(Paris) Au bout d’une heure et quart d’atelier virtuel, les bocaux de radis sont rangés, la rhubarbe fermente et le bouillon de printemps est stérilisé : la gastronomie faite maison est le nouveau luxe des Français.

Les conserves ne sont plus une affaire de grand-mère, on concocte dans sa cuisine une tarte aux oignons pour accompagner un grand champagne ou un lapin-épinard aux notes exotiques. Guidés par les chefs dans des formats inédits sur Zoom ou en audio, les amateurs prennent leur temps et repoussent leurs limites culinaires.

« Le confinement a clairement joué un rôle. Il y a un engouement pour les conserves, c’est une solution optimale quand on veut respecter les saisons et élargir son éventail de produits disponibles tout au long de l’année », explique à l’AFP le chef Maxime Bertrand, qui a animé fin mai le premier d’une série des ateliers « conserves », gratuits et en ligne.

Dans ce contexte, faire son pain ou préparer ses tomates pour l’hiver, même si on n’a pas de potager, n’est plus anecdotique.

Zéro gaspillage

L’objectif de Maxime Bertrand est de dissiper les craintes et enseigner différents types de conservation avec des recettes originales et anti-gaspillage.

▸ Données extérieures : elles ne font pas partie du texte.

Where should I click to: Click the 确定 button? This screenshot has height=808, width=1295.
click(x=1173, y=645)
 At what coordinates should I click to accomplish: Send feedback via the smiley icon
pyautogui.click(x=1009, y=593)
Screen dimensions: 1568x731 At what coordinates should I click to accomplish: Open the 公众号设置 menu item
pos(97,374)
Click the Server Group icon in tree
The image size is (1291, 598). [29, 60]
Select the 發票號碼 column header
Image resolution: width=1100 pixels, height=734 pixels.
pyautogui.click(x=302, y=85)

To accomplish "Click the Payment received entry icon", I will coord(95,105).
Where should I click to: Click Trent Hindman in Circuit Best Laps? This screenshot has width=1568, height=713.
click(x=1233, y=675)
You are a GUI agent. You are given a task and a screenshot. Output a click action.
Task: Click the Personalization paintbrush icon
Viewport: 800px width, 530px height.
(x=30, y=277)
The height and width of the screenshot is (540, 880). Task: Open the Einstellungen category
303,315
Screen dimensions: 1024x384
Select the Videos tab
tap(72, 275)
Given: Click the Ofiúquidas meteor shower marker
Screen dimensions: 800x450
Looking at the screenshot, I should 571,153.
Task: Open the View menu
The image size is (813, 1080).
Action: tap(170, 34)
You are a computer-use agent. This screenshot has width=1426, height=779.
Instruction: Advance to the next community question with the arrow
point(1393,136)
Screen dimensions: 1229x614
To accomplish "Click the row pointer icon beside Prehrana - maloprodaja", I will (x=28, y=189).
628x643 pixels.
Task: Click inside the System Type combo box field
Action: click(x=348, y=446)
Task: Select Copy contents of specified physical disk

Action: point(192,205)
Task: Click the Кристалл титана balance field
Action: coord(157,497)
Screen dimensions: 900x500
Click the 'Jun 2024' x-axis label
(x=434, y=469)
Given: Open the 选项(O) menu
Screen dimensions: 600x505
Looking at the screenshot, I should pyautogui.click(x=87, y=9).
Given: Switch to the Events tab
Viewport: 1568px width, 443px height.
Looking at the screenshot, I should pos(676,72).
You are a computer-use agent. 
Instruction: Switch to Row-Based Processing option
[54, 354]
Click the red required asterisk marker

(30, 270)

Les fanes des carottes du bouillon et celles des radis parfument le velouté des petits pois à la menthe. Les tiges de menthe et de fenouil rafraichissent les fraises au sirop.

La vente de bocaux s’est accélérée pendant le confinement, souligne Jérôme Kieffer, directeur marketing et commercial de Le Parfait, marque de bocaux en verre créée dans les années 1830 à Reims et aujourd’hui détenue par le groupe américain Owens, à l’origine de ces ateliers.

L’« autonomie » alimentaire est souvent invoquée pour les adeptes des conserves maison, mais les ateliers d’aujourd’hui répondent aussi au besoin de savoir : « D’où vient ce que je mange ? ».

« Il y a des gens qui se sont rendu compte qu’ils devaient mieux veiller à leur alimentation » et contrôler la provenance, souligne Jérôme Kieffer. La congélation qui paraîtrait plus simple pour préserver les surplus « consomme beaucoup plus d’énergie, tout le temps ».

Oignon et champagne

« Il y a une vraie mouvance écologique » qui encourage ces pratiques « même si on n’est pas passionné de cuisine et qu’on n’a pas forcément le temps », estime le chef Maxime Bertrand. Lors des prochains ateliers, il enseignera la fabrication du levain pour le pain, la sauce « façon soja » avec du marc de café et des parures des légumes, ou encore des apéritifs en bocaux.

La maison Krug, qui organise des repas imaginés par de grands chefs autour d’un ingrédient « star » mais basique pour sublimer son champagne, a fait enfiler un tablier à ses convives.

Sa dégustation connectée en mai a été organisée pour la première fois sous forme de classe de maître animée par le chef étoilé Sylvain Sendra autour des oignons de Roscoff.

On pleure en coupant les oignons, on s’imprègne d’odeurs en les faisant compoter avant de garnir la tarte. Les bulles se méritent.

Le chef David Gallienne, une étoile Michelin et gagnant 2020 de la très populaire émission Top Chef, s’est employé à faire redécouvrir le lapin et les épinards aux Français.

Près d’une centaine de personnes ont cuisiné en direct avec lui le lapin « fafa », façon tahitienne, avec citronnelle et lait de coco.

Ralentir

Les formats pour promouvoir la gastronomie qui se sont développés pendant la crise de la COVID-19 jouent avec l’envie de ralentir.

La plateforme sur abonnement Becs Sucrés, lancée l’hiver passé, propose des films qui durent plus d’une heure : explication de la démarche créative des pâtissiers, puis la recette.

« Ce confinement nous a appris à s’occuper un peu plus de nous. C’est une opportunité pour ralentir, prendre une quarantaine de minutes pour cuisiner et faire plaisir à plein de gens autour de nous, cela peut être quelque chose d’innovant », déclare à l’AFP le chef doublement étoilé Thierry Marx, qui lance fin juin une série de recettes en podcast Sound Chef sur Audible Original.